As before, you need to provide the name of the transofmer image You can leave any field empty to use the image we
provide for you:

In [None]:
# Add heading
heading = widgets.HTML("<h2>Model Inference Service</h2>")
display(heading)

domain_input = widgets.Text(description='Domain:', placeholder="ezua1.local")
username_input = widgets.Text(description='Username:')
password_input = widgets.Password(description='Password:')
name_input = widgets.Text(description='Inference Service Name:', placeholder="vllm-triton")
container_image_input = widgets.Text(description='Container Image:', placeholder="harbor.ezml.local/dev/tritonserver:24.05-vllm-with-s3")
mlflow_run_id_input = widgets.Text(description='Mlflow Run ID:', placeholder="d3682c0c64834c398ff5f0f0754cd255")
limit_cpu_input = widgets.Text(description='Limit CPU:', placeholder="4")
limit_memory_input = widgets.Text(description='Limit Memory:', placeholder="4Gi")
limit_gpu_input = widgets.Text(description='Limit GPU:', placeholder="1")
submit_button = widgets.Button(description='Submit')
success_message = widgets.Output()

domain = None
mlflow_username = None
mlflow_password = None

def submit_button_clicked(b):    
    os.environ["DOMAIN"] = domain_input.value
    os.environ["USERNAME"] = username_input.value
    os.environ["PASSWORD"] = password_input.value
    os.environ["NAME"]= name_input.value
    os.environ["CONTAINER_IMAGE"] = mlflow_run_id_input.value
    os.environ["MLFLOW_RUN_ID"] = mlflow_run_id_input.value
    os.environ["LIMIT_CPU"] = limit_cpu_input.value
    os.environ["LIMIT_MEMORY"] = limit_memory_input.value
    os.environ["LIMIT_GPU"] = limit_gpu_input.value
    with success_message:
        success_message.clear_output()
        print("Credentials submitted successfully!")
    submit_button.disabled = True

submit_button.on_click(submit_button_clicked)

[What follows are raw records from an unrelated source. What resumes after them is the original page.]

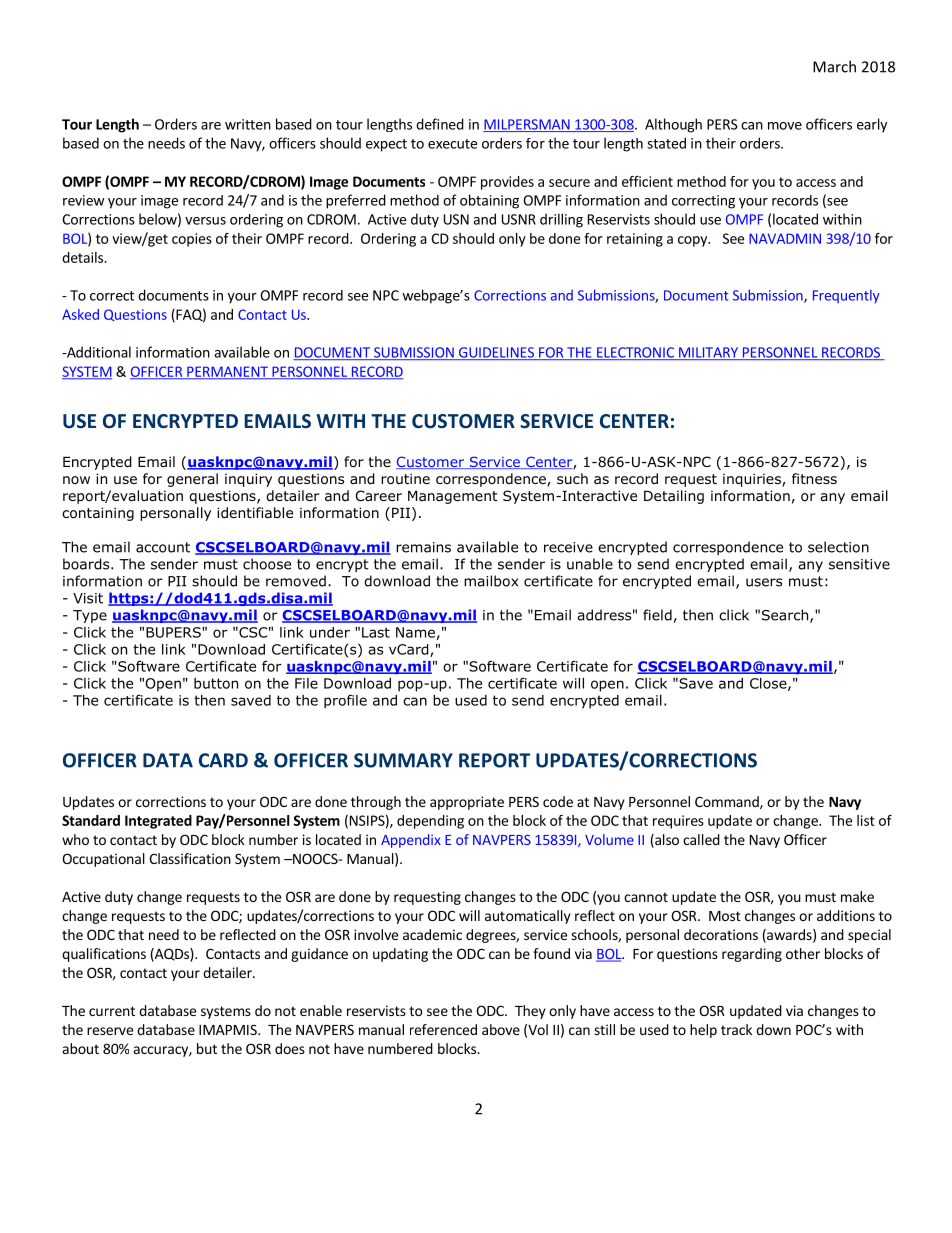 This screenshot has width=952, height=1233. I want to click on Integrated, so click(158, 822).
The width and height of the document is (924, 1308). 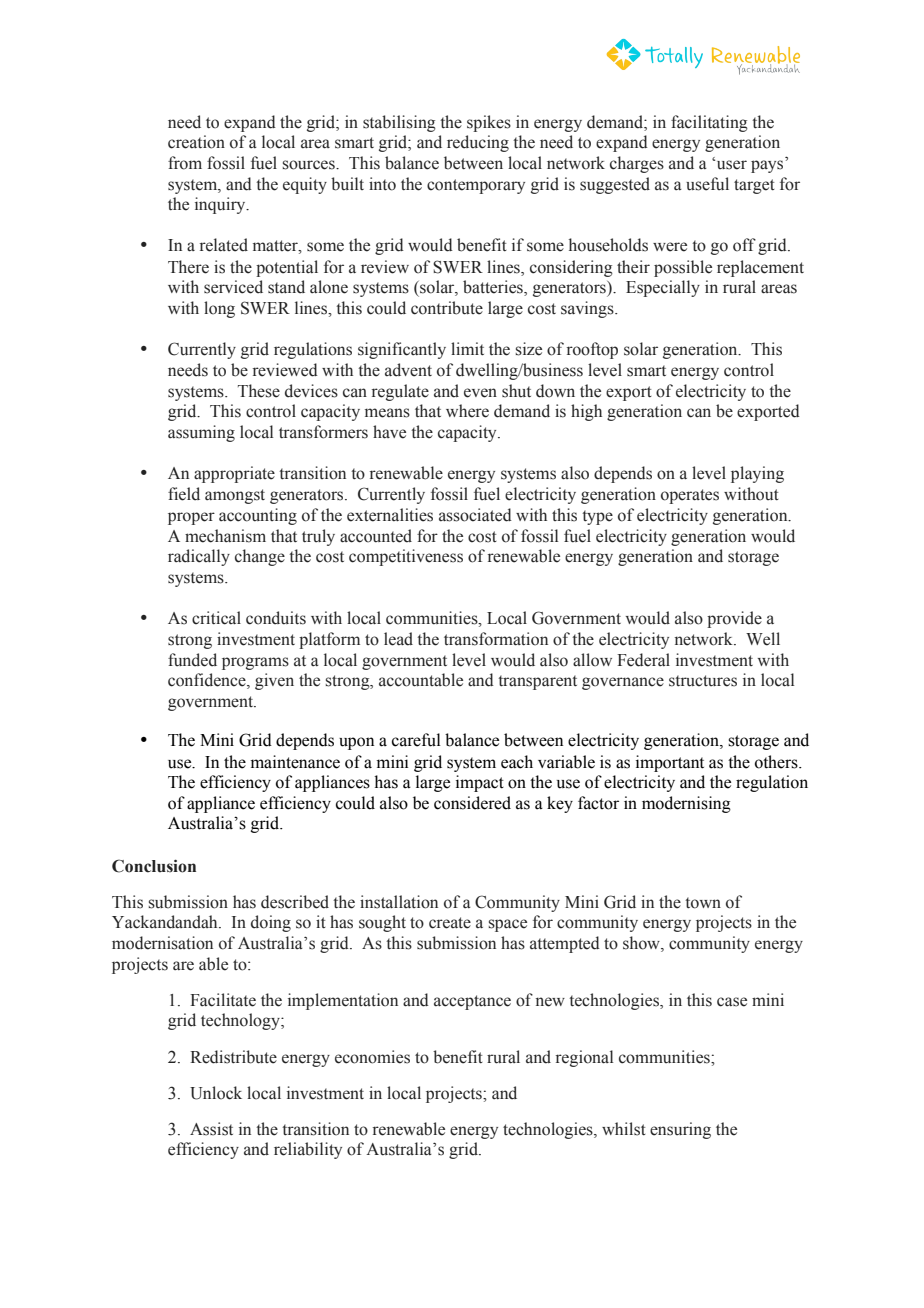 I want to click on reducing, so click(x=478, y=143).
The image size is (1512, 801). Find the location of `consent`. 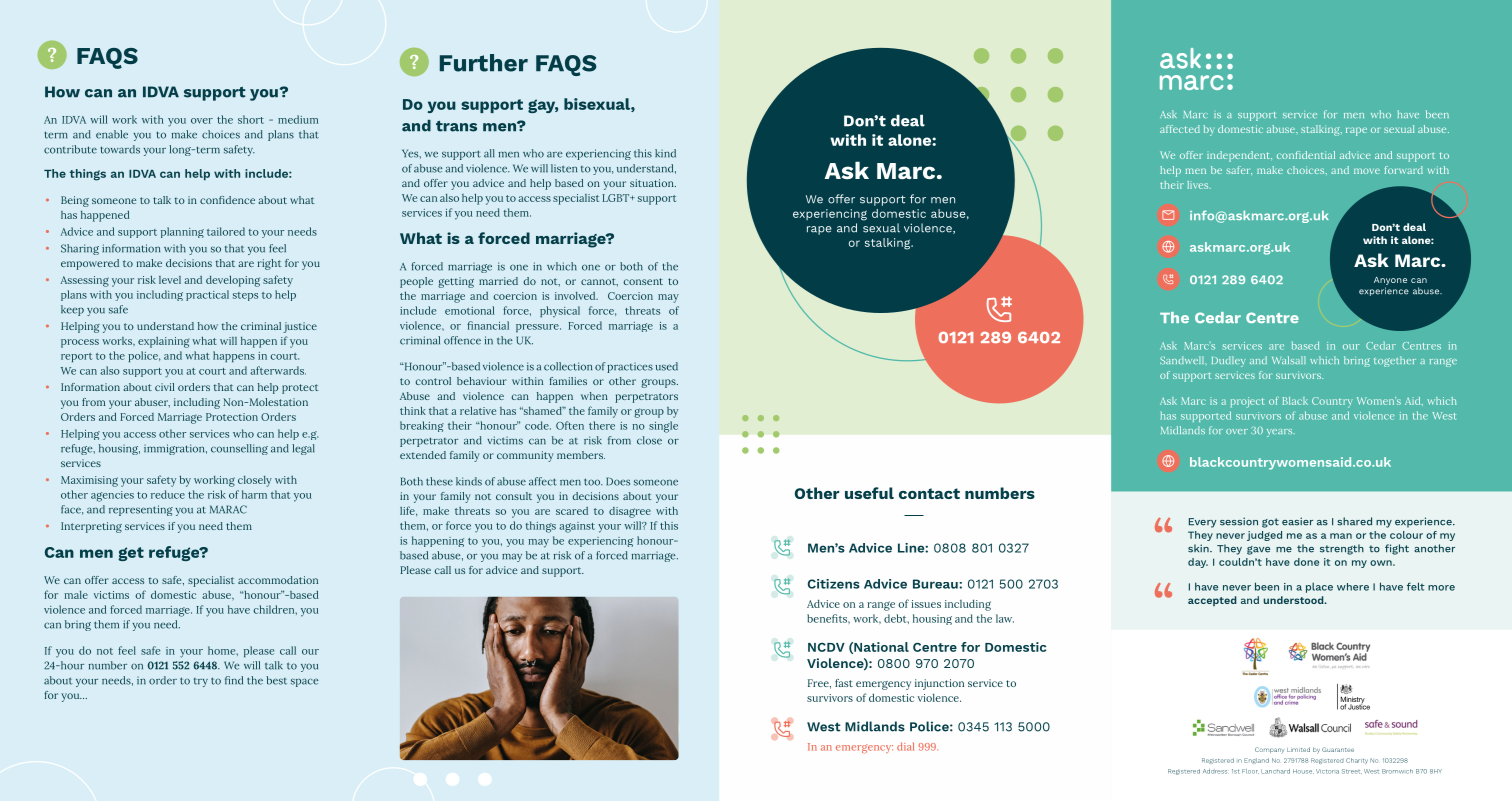

consent is located at coordinates (643, 281).
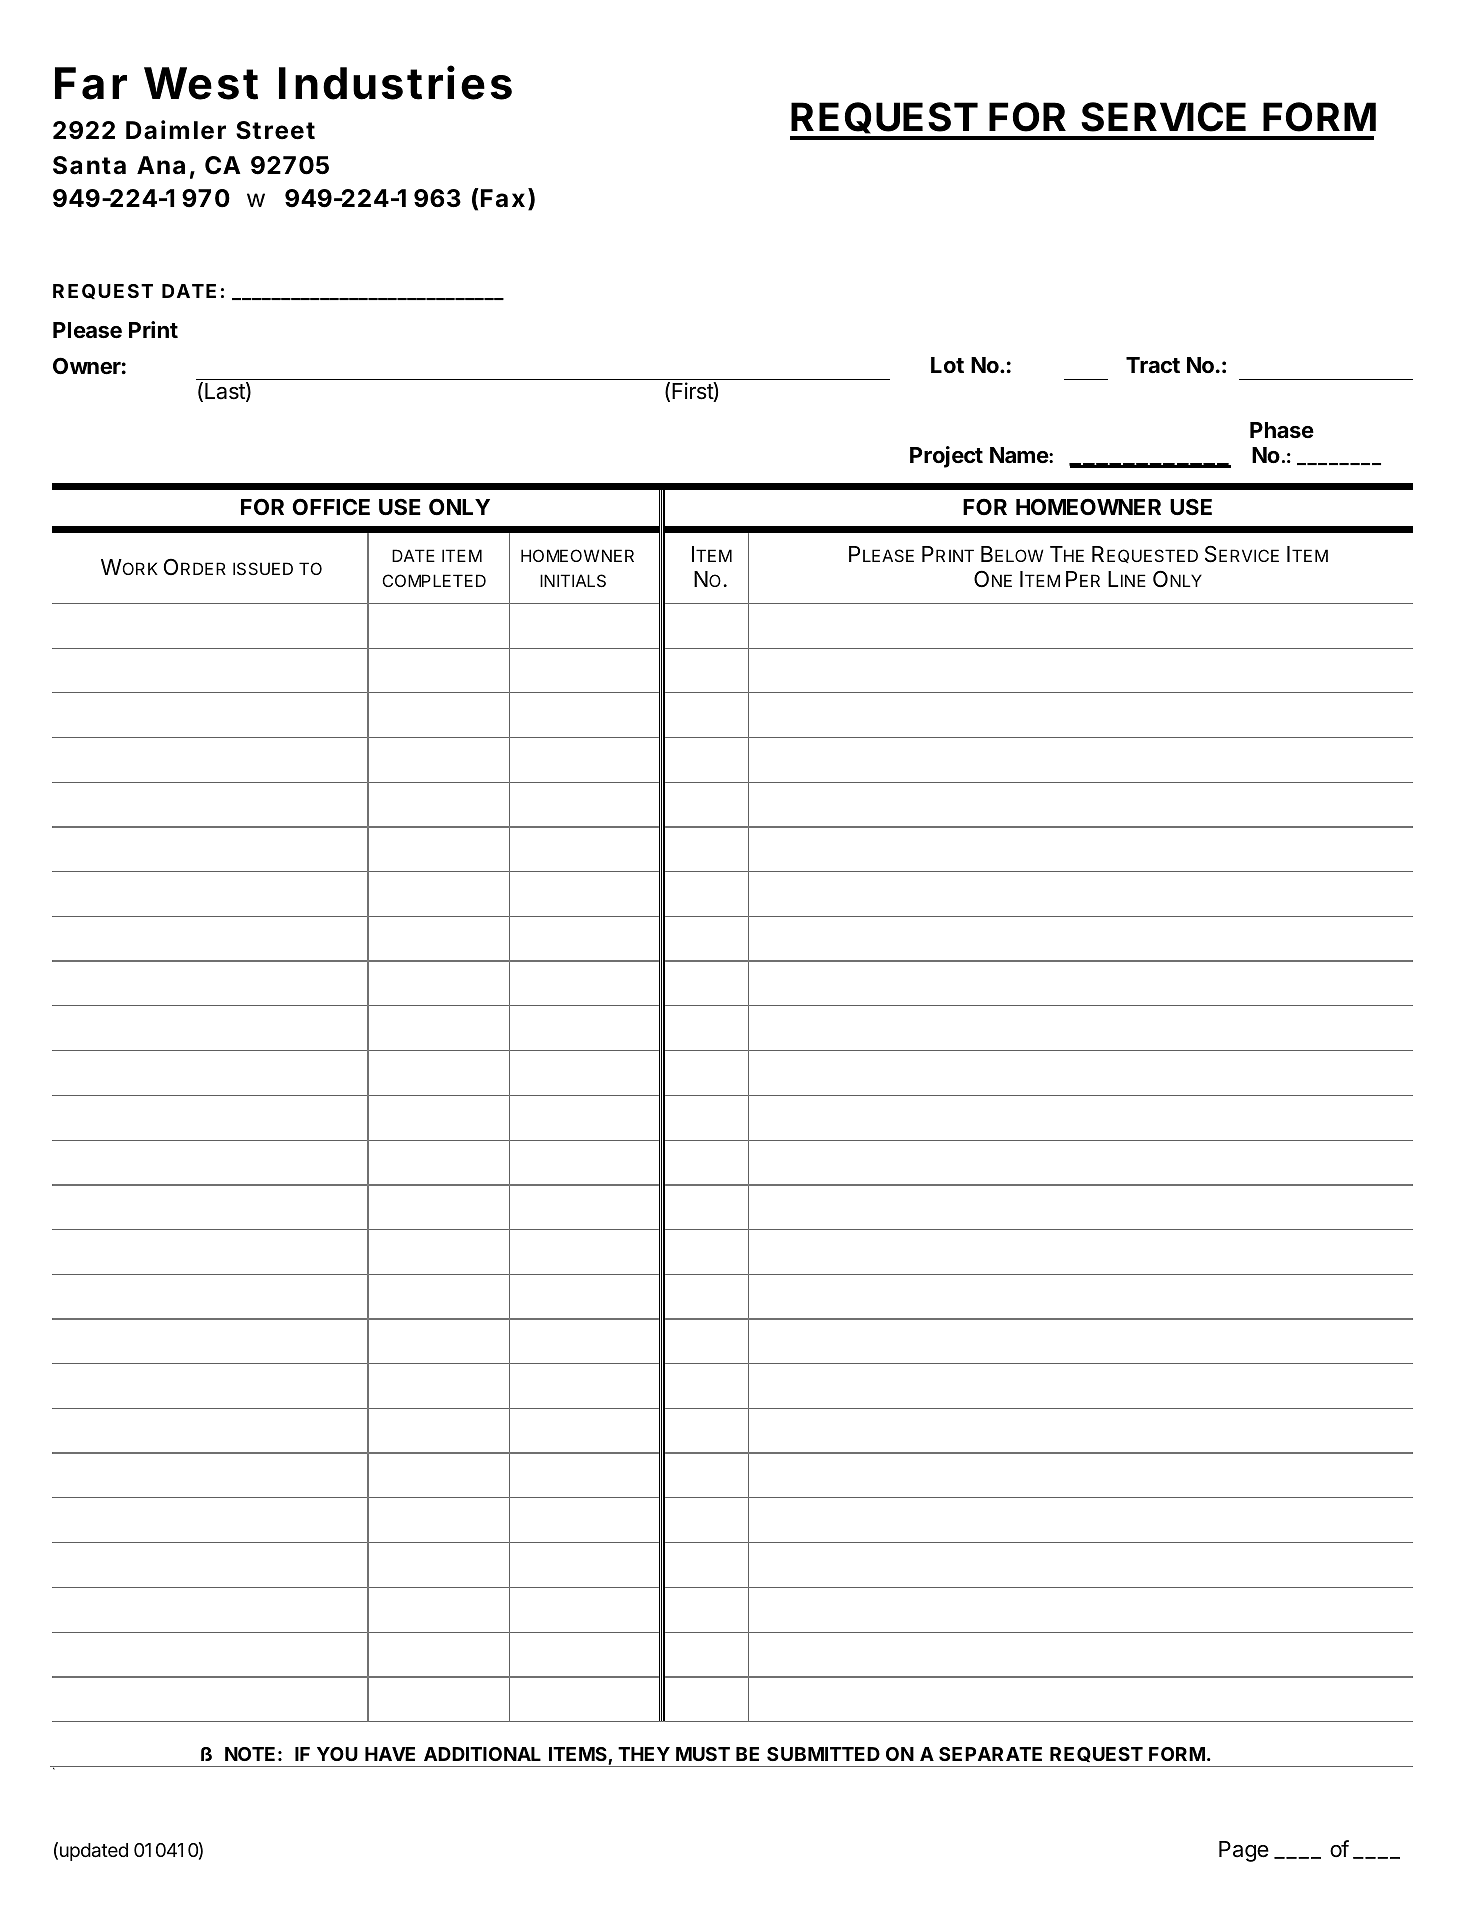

# Set margin on the submit button
submit_button.layout.margin = '20px 0 20px 0'

# Display inputs and button
display(domain_input, username_input, password_input, name_input,  container_image_input, mlflow_run_id_input, limit_cpu_input, limit_memory_input, limit_gpu_input, submit_button, success_message)

Define and apply the LLM Inference Service:

In [None]:
yaml_content = f"""
apiVersion: "serving.kserve.io/v1beta1"
kind: "InferenceService"
metadata:
  name: "{os.environ["NAME"]}"
spec:
  predictor:
    triton:
      image: "{os.environ["CONTAINER_IMAGE"]}"
      env:
      - name: DOMAIN
        value: "{os.environ["DOMAIN"]}"
      - name: USERNAME
        value: "{os.environ["USERNAME"]}"
      - name: PASSWORD
        value: "{os.environ["PASSWORD"]}"
      - name: MLFLOW_RUN_ID
        value: "{os.environ["MLFLOW_RUN_ID"]}"
      resources:
        limits:
          cpu: {os.environ["LIMIT_CPU"]}
          memory: "{os.environ["LIMIT_MEMORY"]}"
          nvidia.com/gpu: {os.environ["LIMIT_GPU"]}
        requests:
          cpu: 1
          memory: "2Gi"          
      storageUri: pvc://kubeflow-shared-pvc/model_repository
"""

with open("vllm-triton.yaml", "w") as f:
    f.write(yaml_content)

In [None]:
subprocess.run(["kubectl", "apply", "-f", "vllm-triton.yaml"])

# Conclusion and Next Steps

Congratulations on completing this crucial step in this tutorial series! You've successfully built an LLM ISVC, and
you've learned about the role of a transformer in enriching user queries with relevant context from our documents.
Together with the Vector Store ISVC, these components form the backbone of your question-answering application.

However, the journey doesn't stop here. The next and final step is to test the LLM ISVC, ensuring that it's working as
expected and delivering accurate responses. This will help you gain confidence in your setup and prepare you for
real-world applications. In the next Notebook, you invoke the LLM ISVC. You see how to construct suitable requests,
communicate with the service, and interpret the responses.